Il m’est cependant impossible de conclure sans rappeler que nous sommes tous inclus dans ce processus irrémédiable, mais différentiel, qu’est le vieillissement. Voici une très belle citation de Simone de Beauvoir dans La femme rompue, l’âge de la discrétion 〚19〛, qui illustre ce cheminement dans le temps : « Autrefois, je ne me souciais pas des vieillards ; je les prenais pour des morts dont les jambes marchent encore ; maintenant, je les vois : des hommes, des femmes, juste un peu plus âgés que moi. »
Abridged version
The quantitative importance of ageing, both in developed and in developing countries, raised the subtle question of the quality of life with ageing. Precise definitions of life expectancy, healthy life expectancy and quality of life are presented and illustrated from Swiss data. Between 1969 and 1994, the mean age at death of Swiss people increased significantly (men ∼ +5 years and women ∼ +7 years) as well as the modal age of death (men ∼ +9 years and women ∼ + 7 years). This tendency explains why the number of Swiss centenarians increased by 100 fold within the last century. All these data confirm the rectangularisation of the survival curve. Results of two cross-sectional studies performed by the Centre of Interdisciplinary research in Gerontology, with the same methodology, at 15-year interval in French-speaking Switzerland illustrate of theory of morbidity compression:
- • an increase by 5 to 8% of abilities to do without help the various basic activities of daily living (washing, eating, dressing, getting up) in the 80+ age group of Swiss citizens;
- • an increase by 5 to 10% of abilities to move inside and outside home, to walk a long distance and to climb stairs by the 80+ age group;
- • an increase by 6 to 10% of the functional independence status for the 65–79 and the 80+ age groups of Swiss citizens;
- • a decrease by 3 to 8% of the need of total help in daily living activities and conditions.

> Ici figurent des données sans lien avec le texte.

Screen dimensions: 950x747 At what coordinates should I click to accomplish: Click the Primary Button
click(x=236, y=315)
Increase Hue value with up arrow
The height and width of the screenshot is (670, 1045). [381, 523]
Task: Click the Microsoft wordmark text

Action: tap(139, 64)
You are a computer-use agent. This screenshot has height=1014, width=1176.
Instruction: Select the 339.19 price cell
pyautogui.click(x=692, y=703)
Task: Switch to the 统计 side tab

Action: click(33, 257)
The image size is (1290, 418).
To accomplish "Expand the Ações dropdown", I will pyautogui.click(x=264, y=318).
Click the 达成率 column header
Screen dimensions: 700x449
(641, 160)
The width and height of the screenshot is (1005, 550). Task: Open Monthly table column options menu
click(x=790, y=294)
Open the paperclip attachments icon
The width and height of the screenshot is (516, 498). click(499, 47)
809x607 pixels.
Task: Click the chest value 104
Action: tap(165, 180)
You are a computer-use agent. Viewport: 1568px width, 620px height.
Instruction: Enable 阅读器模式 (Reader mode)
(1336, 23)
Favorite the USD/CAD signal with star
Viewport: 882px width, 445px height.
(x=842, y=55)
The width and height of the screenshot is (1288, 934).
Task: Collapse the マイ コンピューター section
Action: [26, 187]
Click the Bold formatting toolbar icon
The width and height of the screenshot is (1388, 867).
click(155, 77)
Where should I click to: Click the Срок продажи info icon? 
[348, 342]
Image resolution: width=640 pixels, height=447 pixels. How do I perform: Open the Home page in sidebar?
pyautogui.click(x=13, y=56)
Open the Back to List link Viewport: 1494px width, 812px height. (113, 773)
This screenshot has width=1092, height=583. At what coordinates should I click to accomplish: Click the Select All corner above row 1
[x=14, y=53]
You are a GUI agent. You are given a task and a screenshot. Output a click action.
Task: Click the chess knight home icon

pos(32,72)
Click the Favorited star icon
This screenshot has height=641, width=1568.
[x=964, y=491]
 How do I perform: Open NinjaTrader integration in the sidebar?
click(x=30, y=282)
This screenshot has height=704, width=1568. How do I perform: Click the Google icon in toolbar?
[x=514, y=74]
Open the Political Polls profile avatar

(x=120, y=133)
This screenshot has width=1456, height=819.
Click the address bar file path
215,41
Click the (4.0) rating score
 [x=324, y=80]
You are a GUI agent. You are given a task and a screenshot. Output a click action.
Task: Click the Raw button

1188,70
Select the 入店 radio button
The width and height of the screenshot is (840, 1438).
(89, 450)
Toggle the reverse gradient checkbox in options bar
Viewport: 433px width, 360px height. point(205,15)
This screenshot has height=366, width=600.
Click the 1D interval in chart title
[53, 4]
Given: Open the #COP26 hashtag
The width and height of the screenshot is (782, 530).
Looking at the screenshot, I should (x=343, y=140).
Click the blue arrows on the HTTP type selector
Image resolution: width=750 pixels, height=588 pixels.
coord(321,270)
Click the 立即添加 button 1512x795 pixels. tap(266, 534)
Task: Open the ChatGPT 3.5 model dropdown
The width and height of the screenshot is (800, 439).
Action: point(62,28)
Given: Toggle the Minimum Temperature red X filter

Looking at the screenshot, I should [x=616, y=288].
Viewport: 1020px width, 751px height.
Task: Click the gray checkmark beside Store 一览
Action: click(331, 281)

Various factors, such as better health status, better and safer surroundings and better self-perceived health conditions interact to explain this evolution towards objective morbidity compression. Moreover, more than two thirds of the Swiss 80+ population of both genders live alone at home, while more than 80% of women older than 80 have this way of living. Within the 15-year study period the good self-perception of the global health increased by 6% and the good self-perception of the mental health increased by 2%.
To conclude, it appears that within the 1979–1994 period, the Swiss citizens increased their life expectancy, but also their healthy life expectancy and their self-perception of living in good health. Indeed, all these components contributed to a better quality of life in the extreme old age. Other cross-sectional studies or longitudinal surveys need to be planned in the next future to confirm this positive evolution of the living conditions of the oldest Swiss citizens.